Acabei de ler "Antigas e Novas Andanças do Demónio" do português Jorge de Sena, naturalizado brasileiro por fuga à ditadura e depois autoexilado nos Estados Unidos pela mesma razão.
Considerado uma dos maiores escritores de ficção, ensaio e crítico de literatura português de meados do século passado, este livro é uma coletânea de contos publicados em dois editados ao longo da década de 1960 em Portugal: Andanças do Demónio e Novas Andanças do Demónio.
Os diferentes contos têm estilos diferentes, nota-se que Sena experimentou correntes literárias como o neorrealismo, o realismo mágico e o simbolismo, entre outras, e dissertou sobre temas variados: textos com personagens bíblicas e históricas, demência geriátrica e de ideologia ditatorial, solidão, erotismo e paganismo, por onde atravessam males da humanidade ou que a influenciam nesse sentido, ora com humor, ora em retrato negro, toca estilos infantis e também reservado a adultos.
Alguns contos divertem: "A Razão de o Pai Natal ter barbas brancas" onde o menino Jesus narra com inocência infantil e humor como escapou aos ardis do demónio, abre esta série e ouvi-o ainda adolescente. Foi a saudade deste texto que me fez comprar o livro e li-o no mês do centenário do nascimento de Jorge de Sena.
A velha solitária que da janela se excita a espreitar um par de jovens apaixonados com um final surpreendente; o oficial nazi que expõe a sua justificação da supremacia germânica para tolerar abusos sobre homens, mulheres e crianças de outros povos; os últimos dias difíceis, na miséria e doente, de Camões apoiado por sua mãe; e o diálogo do convertido Paulo de Tarso com um chefe da casa de imperadores como Tibério e Nero onde ocorrem atos sádicos por prazer no palácio; são contos que marcam o leitor, não pelo prazer mas pelo choque da crueza do conteúdo.
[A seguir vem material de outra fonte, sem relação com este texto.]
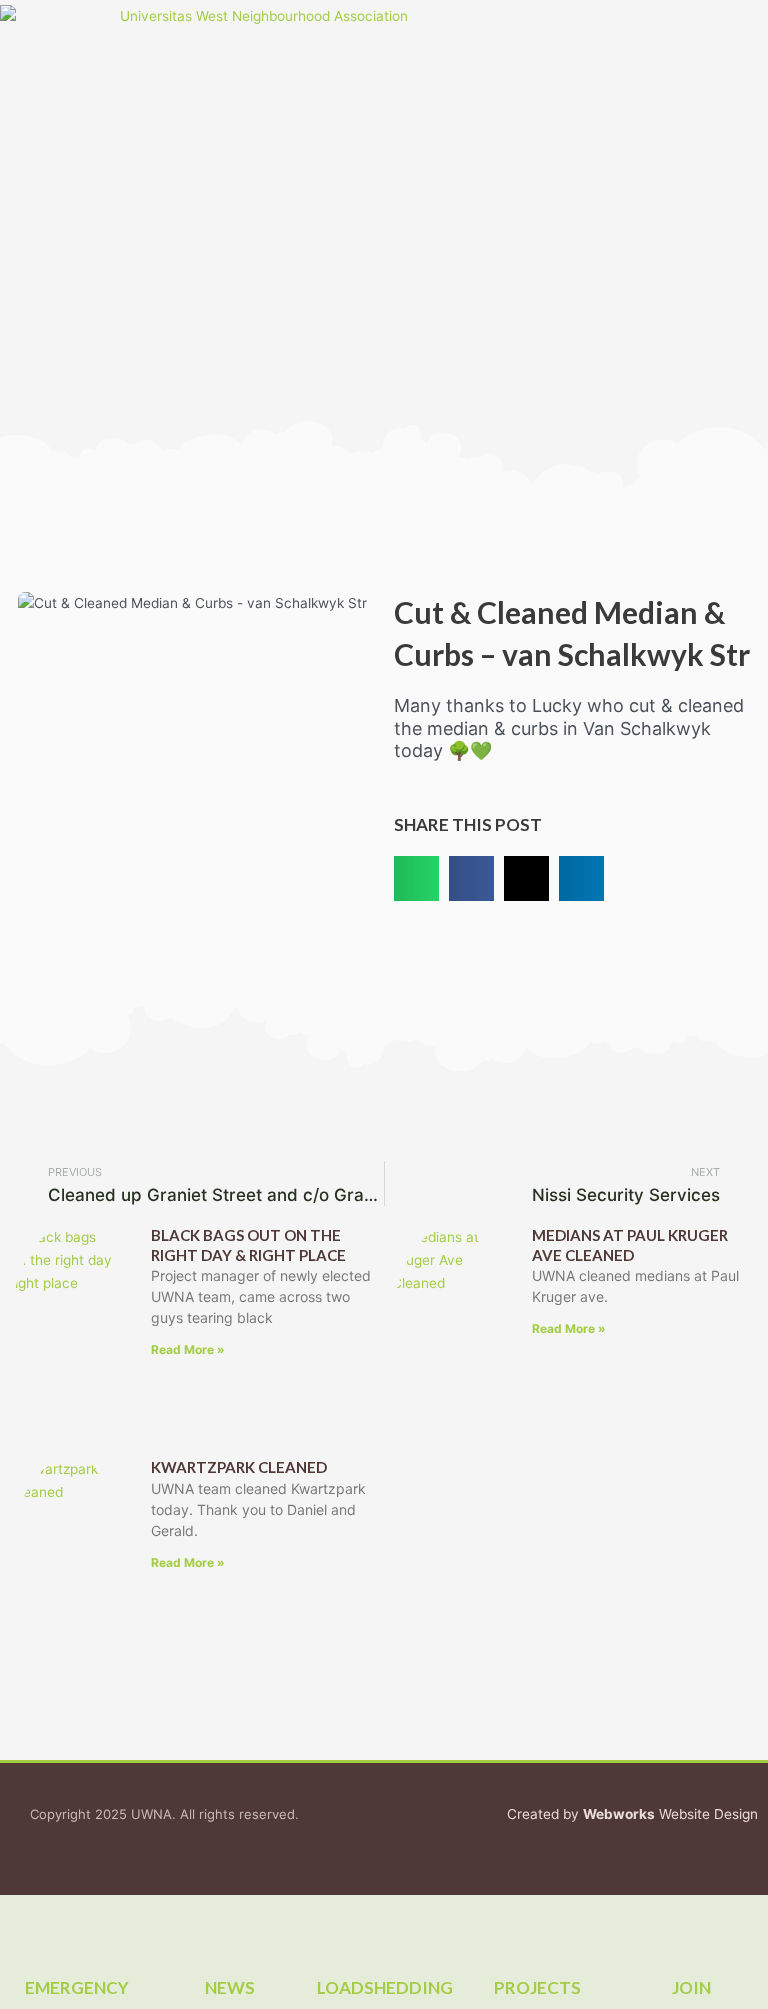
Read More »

Os milagres do frade para vencer os salteadores e as embrulhadas genealógicas que o espírito da sua árvore acompanhou através de mortes e reencarnações das gentes da sua aldeia em diferentes animais típica das crenças animistas que além de lições de moral são contos atravessados por humor.
Esta edição têm ainda os prefácios originais dos dois livros originais e notas escritos pelo autor.
Jorge de Sena escreve muito bem, embora com tendência para parágrafos muito extensos com uma sequência de muitos pormenores, ideias encadeadas e riqueza lexical que exige atenção e esforço para acompanhar a narrativa, por vezes fez-me lembrar Proust, mas sem dúvida é um mestre no domínio da língua portuguesa. Espero voltar a este distinto escritor.
7 comentários:
muito triste a ditadura empurrar as pessoas para outros países. fiquei interessada pelo autor. ah, desculpe avisar das postagens. beijos, pedrita
Pelo que me apercebi no Brasil viveu por São Paulo e é um autor muito considerado no mundo cultural.
Conheço alguns poemas muitos bonitos e bem originais que foram musicados.
Deste autor só li Sinais de Fogo, mas tenho mais em fila de espera para serem lidos. Sobre este romance recordo Miguel Sousa Tavares ter dito ser o melhor da literatura portuguesa.
De Jorge de Sena guardo uma frase lapidar: «... nada escrevi que de uma vez não escrevesse e não considerasse escrito de uma vez para sempre.»
Joaquim Ramos
Sinais de Fogo anda pelo correio, tal como o conto/novela que fazia parte das novas andanças do demónio.
Sei que ele não completou o romance, mesmo assim Pedro Correia do DN recomendou-me sem qualquer hesitação.
Tenho este livro e acho que o Carlos resumiu muito bem a essência do mesmo. Também tenho os '80 Poemas de Emily Dickinson'.
Tal como o Carlos, nunca li os Sinais de Fogo, aliás disse-o lá no Delito quando o Pedro falou nele.
Talvez um dia... tanto livro já comprado e à espera de ser lido...
Um bom domingo, Carlos.
🐳
Estou a tentar parar as compras de livros, pois de facto já chegaram a várias dezenas em espera... mas à vezes não resisto e nestes dias comprei dois Jorge de Sena, incluindo Sinais de Fogo, precisamente tendo em conta o conselho do Pedro.